FlutterFlow's AI chat generates FlutterFlow widgets, actions, and code for you as the app builder — it does not add AI capabilities to your app's end users. To give users AI-powered features, connect a Cloud Function to OpenAI, Claude, or Gemini APIs. FlutterFlow's AI can also write those Cloud Function calls for you, but the underlying AI service must be external.
Clearing up the confusion: builder AI vs. user-facing AI
FlutterFlow has an AI chat panel that many users mistake for a way to add AI features to their app. This is a common misconception. FlutterFlow's AI is a builder tool — it reads your project context (pages, data types, variables) and writes FlutterFlow-compatible code for you as the developer. It's like having an AI pair programmer. It can generate a Custom Action that calls OpenAI, but it does not itself provide OpenAI access to your app users. For your app users to interact with AI (chatbots, text generation, image analysis, recommendations), you must connect your app to external AI APIs — OpenAI, Anthropic Claude, Google Gemini, or similar services — via Cloud Functions or the FlutterFlow API Manager.
Prerequisites
- FlutterFlow account (any plan — AI chat is available on all plans)

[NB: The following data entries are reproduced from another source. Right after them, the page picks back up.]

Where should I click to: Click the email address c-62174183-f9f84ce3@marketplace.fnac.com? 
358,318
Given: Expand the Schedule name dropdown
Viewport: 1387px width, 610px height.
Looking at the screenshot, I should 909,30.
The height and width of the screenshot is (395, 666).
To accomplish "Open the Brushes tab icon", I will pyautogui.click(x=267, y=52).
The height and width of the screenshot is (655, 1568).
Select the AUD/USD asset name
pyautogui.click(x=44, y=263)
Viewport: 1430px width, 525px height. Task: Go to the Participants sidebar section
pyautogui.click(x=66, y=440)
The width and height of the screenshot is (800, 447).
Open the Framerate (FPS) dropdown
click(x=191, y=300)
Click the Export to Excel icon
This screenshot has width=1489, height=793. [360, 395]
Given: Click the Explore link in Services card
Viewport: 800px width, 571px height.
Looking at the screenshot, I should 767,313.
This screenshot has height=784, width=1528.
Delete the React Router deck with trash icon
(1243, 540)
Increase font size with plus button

- Basic understanding of FlutterFlow pages and widgets
- For adding user-facing AI: Firebase Cloud Functions or Supabase Edge Functions
- API key from OpenAI, Anthropic, or Google AI Studio for user-facing AI features
Step-by-step guide
Understand what FlutterFlow's AI chat can and cannot do
Understand what FlutterFlow's AI chat can and cannot do
Open any FlutterFlow project and look for the AI icon in the left toolbar — it looks like a sparkle or star symbol. Clicking it opens the AI panel where you can type requests in natural language. FlutterFlow's AI can generate: Custom Actions (Dart code), Custom Widgets, Firestore query structures, page layouts, theme configurations, and App State management code. It reads your current project context to generate relevant code. It cannot: give your app users a chatbot, generate text or images for end users, analyze user-submitted photos, or provide any AI service that runs at user request time. The AI generates code for you; the code runs on the user's device but doesn't connect to any AI service unless you write that connection yourself.
Expected result: You understand that FlutterFlow AI generates app-building code for developers, not AI features for app end users.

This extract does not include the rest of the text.